Los plateros hacen obras de arte con la plata. Cuando uno quiere conseguir una buena bandeja de plata la tiene que pulir hasta que en ella se pueda ver el rostro del platero y del comprador.
Cada uno de nosotros es plata, oro, diamante, pero en bruto. Si queremos que los demás vean el rostro de Dios y el nuestro, tendremos que labrarnos, pulirnos o, mejor dicho, dejar que el Señor nos labre y nos saque brillo.
Dios quiere formar parte de nuestra vida y desea ardientemente que crezcamos en su conocimiento y amor. Para crecer en Jesús necesitamos dejar vía libre al Espíritu, “no extinguir el Espíritu”(1 Ts 5,19), “no entristecer al Espíritu” (Ef 4,30), “permanecer llenos del Espíritu” (Ef 5,18).
El crecimiento en la vida espiritual se ve en la práctica. Por los frutos conocemos los árboles. Por los frutos del Espíritu: amor, alegría, paz, generosidad, comprensión, fidelidad, bondad, mansedumbre y dominio propio (Gá 5,22-23), veremos la vida del Espíritu en nosotros. A medida que éstos crecen y echan raíces en la persona, se alejan, como por arte de magia, idolatrías, impurezas, odios, discordias, iras, envidias, divisiones... (Gá 5,19-21).
Hay dos maneras de pensar en el ser humano: con la mentalidad de Dios o con la mentalidad del mundo; vida del espíritu o vida de la carne. No es fácil separar la tiniebla de la luz. La gracia y el pecado forman parte de nuestra existencia. Pero a medida que uno u otro predomine, se viva en Dios o en el mundo, así surgirán las obras.

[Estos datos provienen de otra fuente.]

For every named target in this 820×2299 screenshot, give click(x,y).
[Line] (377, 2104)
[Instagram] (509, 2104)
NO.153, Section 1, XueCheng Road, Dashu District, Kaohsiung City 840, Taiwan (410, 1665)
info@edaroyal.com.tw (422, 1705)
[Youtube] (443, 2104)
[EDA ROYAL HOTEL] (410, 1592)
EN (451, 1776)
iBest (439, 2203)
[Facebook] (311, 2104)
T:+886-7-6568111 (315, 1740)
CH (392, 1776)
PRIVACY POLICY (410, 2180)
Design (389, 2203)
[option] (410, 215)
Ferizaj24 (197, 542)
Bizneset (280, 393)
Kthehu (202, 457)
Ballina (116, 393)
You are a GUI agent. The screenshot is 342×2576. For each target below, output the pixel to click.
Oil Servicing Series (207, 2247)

Dios lo penetra todo, lo invade todo. Y cuando entra, su gracia va transformando al ser humano. De un ser egoísta, atado al dinero y al placer, se pasa a depender de Dios y a vivir para los demás, a tener entrañas de misericordia para con los necesitados, a sembrar justicia, paz y bondad en los ambientes.
Para nosotros, seres terrenos, es imposible vivir la vida de Dios sin su gracia. Pero todo es posible para Él y para quien cree y ha puesto su confianza en el Padre. Es necesario, pues, creer en el Señor más que en los criterios mundanos, dejarse llevar por Él y no por la corriente del mundo, vivir con Él y de Él. Cristiano es aquel que deja a Dios ser Dios, aquél que permite vivir a Cristo para poder decir como Pablo: “Ya no vivo yo, es Cristo quien vive en mí” (Gá 2,20). Y cuando vive Cristo en nosotros, los rostros de Dios y del prójimo se hacen visibles y cercanos.
Los cristianos no sólo hemos de seguir a Jesús, sino que hemos de vivir la vida de Jesús. El Espíritu es “dador de vida”, nos transforma en Cristo y nos da el poder de “nacer de nuevo” cada día.